To understand scriptures safely, it is important to use good tools. For most laypeople, a good Catholic bible commentary is indispensable. Some of the best ones available including the one volume New Jerome Biblical Commentary, or the New American Study Bible, or the Ignatius Study Bible, or the Navarre Bible series.
Another good tool is a solid bible study program or series. Among many good ones out there, perhaps the most widely used today is the Little Rock bible study series.
As to the passage you mentioned, you probably meant Luke 12:51-53, which says:
51: Do you think that I have come to give peace on earth? No, I tell you, but rather division;
52: for henceforth in one house there will be five divided, three against two and two against three;
53: they will be divided, father against son and son against father, mother against daughter and daughter against her mother, mother-in-law against her daughter-in-law and daughter-in-law against her mother-in-law.”

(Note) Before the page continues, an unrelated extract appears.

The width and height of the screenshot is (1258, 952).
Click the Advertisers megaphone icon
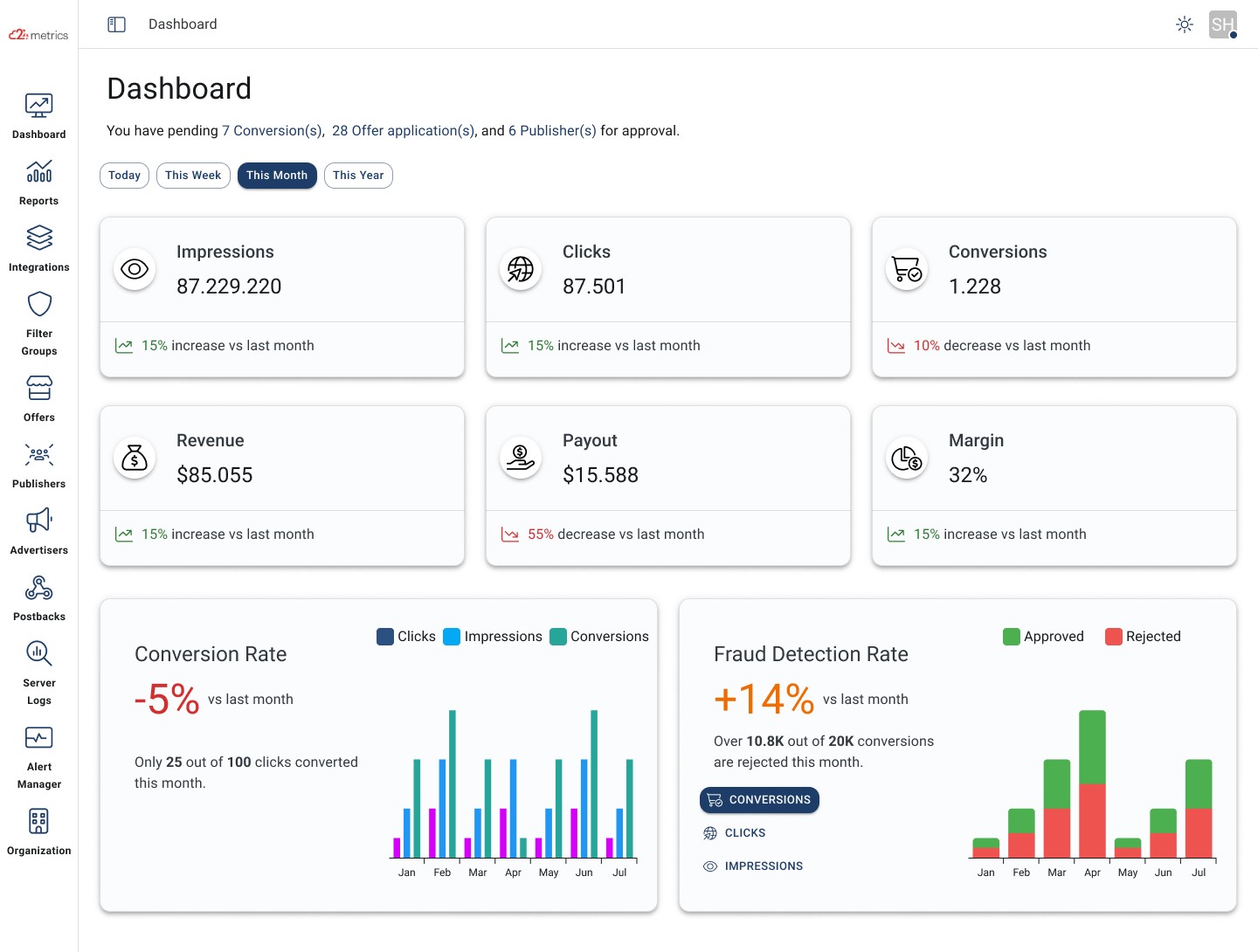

First of all, we must realize that Jesus elsewhere mentioned that the Son of Man came not to judge, but to save (Jn 12:47) and the Son of Man came not to be served but to serve, and give his life as a ransom for all (Mt 20:28).

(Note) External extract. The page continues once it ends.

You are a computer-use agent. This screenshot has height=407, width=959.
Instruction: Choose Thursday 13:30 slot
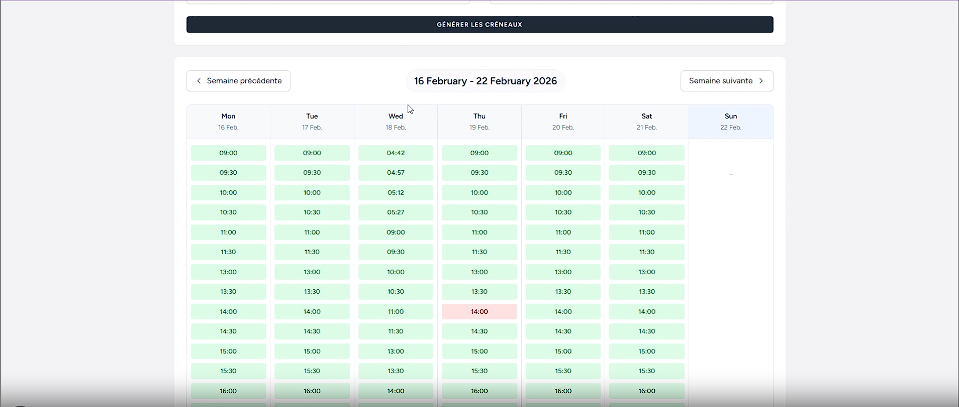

This shows that Jesus did not want to cause division because division is good. He caused division because division was already there.
The passage just before talks about how He desired fire would come down and burn in us. This is the Holy Spirit, the Spirit of Truth. When the Truth comes into our life, the ambiguous things in us would be clarified. But people who cling to sin do not like clarity, because clarity would expose them as sinners. Clarity, or Truth, forces us to choose right or wrong, to change or to harden. I either acknowledge the Truth and my wrong, and so choose to repent and change, or I will have to harden my erroneous position, and oppose those who try to tell me otherwise.
This was what happened to Jesus. People around Him experienced the Truth, the fire of the Holy Spirit, and they had to make a choice. Those who were humble — the sinners and the poor — repented and embraced the gospel. The proud and the arrogant — the Pharisees, scribes, Herod, Pilate — felt threatened and so hardened their hearts, and murdered Him.
But this is not the end of the effect of Truth. Division is necessary to expose our errors. It is like good medicine for a chronic illness, it needs to first bring out the pus and rot, which is painful, before it gets better. Errors need to be exposed to all to show how illogical and evil it is, so that it can be renounced and redressed. Division itself is evil; but God sometimes allows it to expose sins so to bring forth healing and renewal.